A polyclinic, Pioneer Family Healthcare Centre near Pioneer MRT station along Street 61 started operations in November 2017 and opened in February 2018.

Recreation
The Frontier Community Club is situated at the junction of Street 64 and Central 3, it is co-located with Jurong West Public Library. There are two parks – Jurong Central Park and Jurong West Neighbourhood Park. They can jog along the Jurong West Park Connector. In addition, there is Jurong West Public Library.

There is also SAFRA Clubhouse at Jurong, which is situated at the south-eastern fringe of the subzone, near to Boon Lay MRT Station. The Jurong West Sports and Recreation Centre is located at the western fringe of the subzone along Pioneer Road North.

Commercial
There are 2 Shopping malls in this subzone, namely Jurong Point and Pioneer Mall. There are retail spaces at the concourse level of Pioneer and Boon Lay MRT stations, of which the one at Boon Lay is known as Boon Lay Xchange.

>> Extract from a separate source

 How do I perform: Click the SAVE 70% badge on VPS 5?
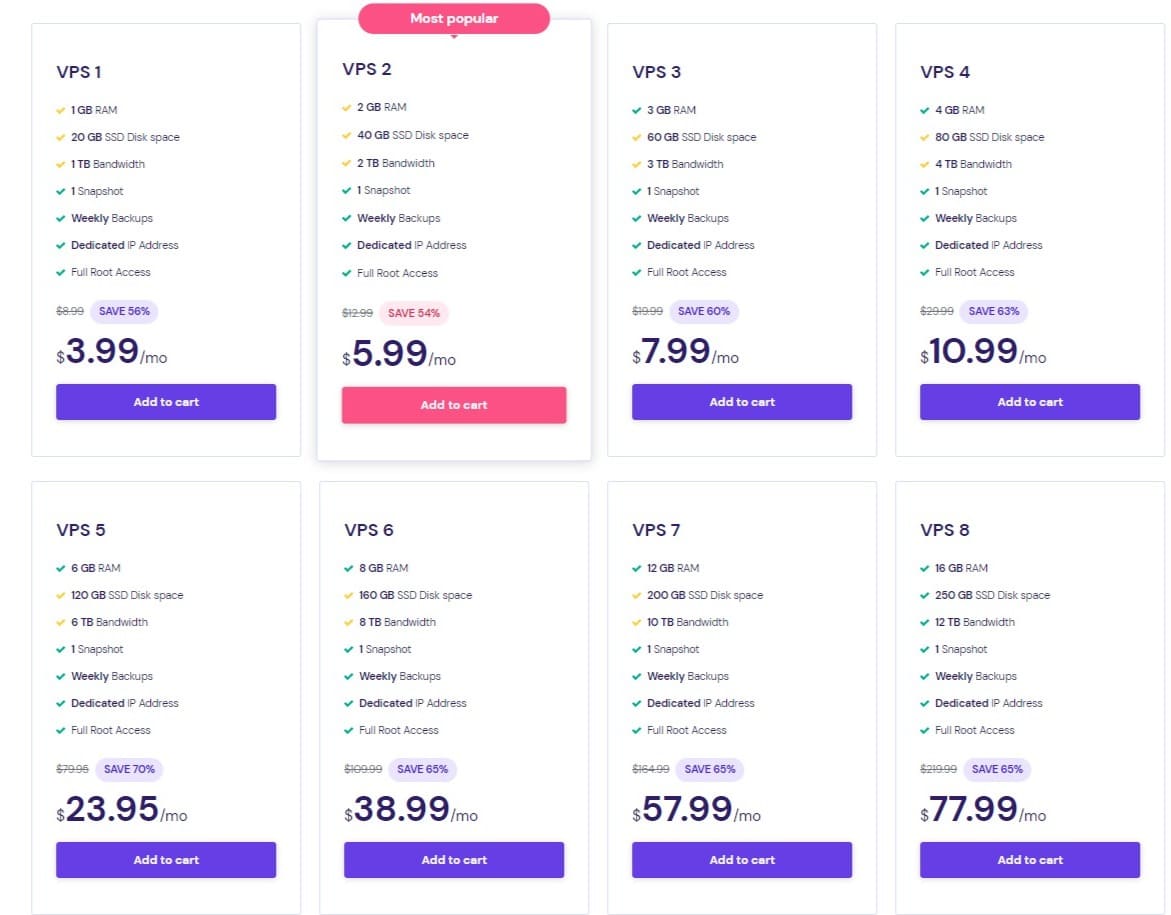point(129,769)
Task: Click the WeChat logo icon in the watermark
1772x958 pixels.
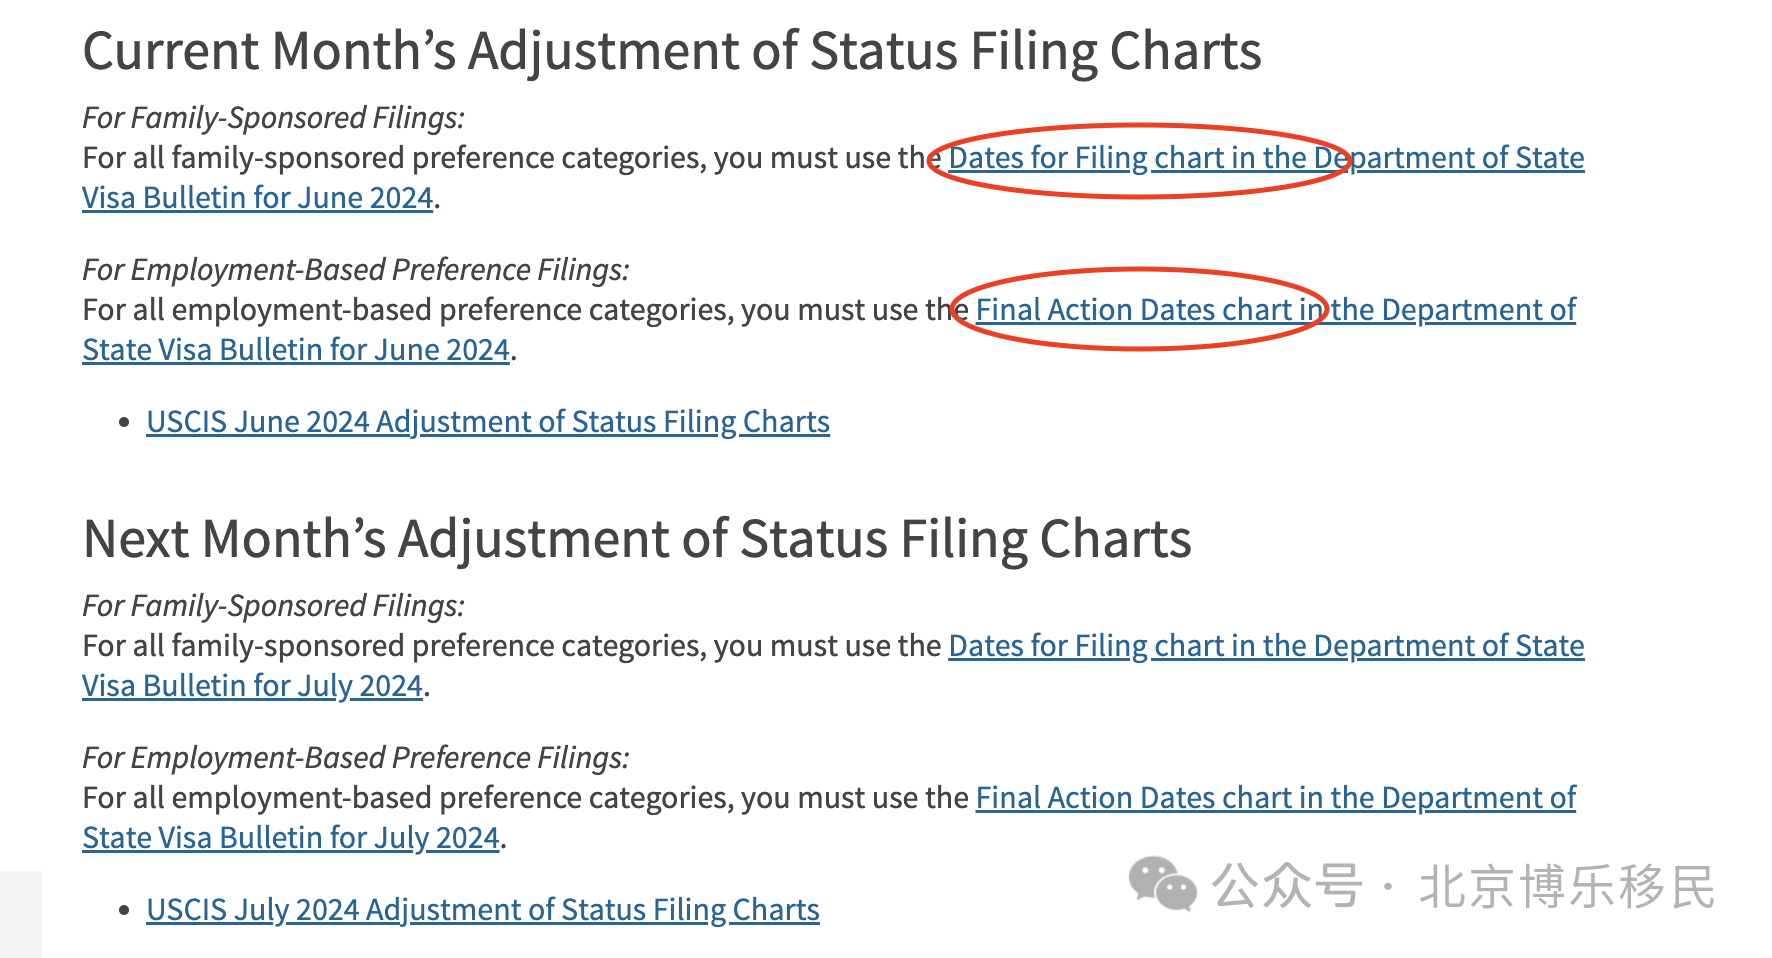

There will be a market and hawker centre located adjacent to Pioneer Mall along Street 61 which is expected to complete in 2017.

Education
There are 4 education institutions here, namely
Jurong West Primary School
Jurong West Secondary School
Frontier Primary School
Boon Lay Secondary School
At the fringes of the subzone, there are 2 education institutions, namely
Westgrove Primary School
River Valley High School, Singapore

Housing
There are a total of 188 housing blocks in this subzone, consisting of 176 (6 under construction) Public apartments and 12 blocks of Private Condominium. Most of the flats were built in 1999 – 2000, and earthworks had begun on 18 June 1995.

Public Apartments

HDB estates at N6

The Public Apartments and the associated infrastructure are managed and maintained by West Coast Town Council.

Private Housing

Politics
The northern portion is referred to Boon Lay constituency, part of the West Coast GRC. Its MP is Desmond Lee.

The southern portion is referred to Pioneer constituency. Its MP is Patrick Tay.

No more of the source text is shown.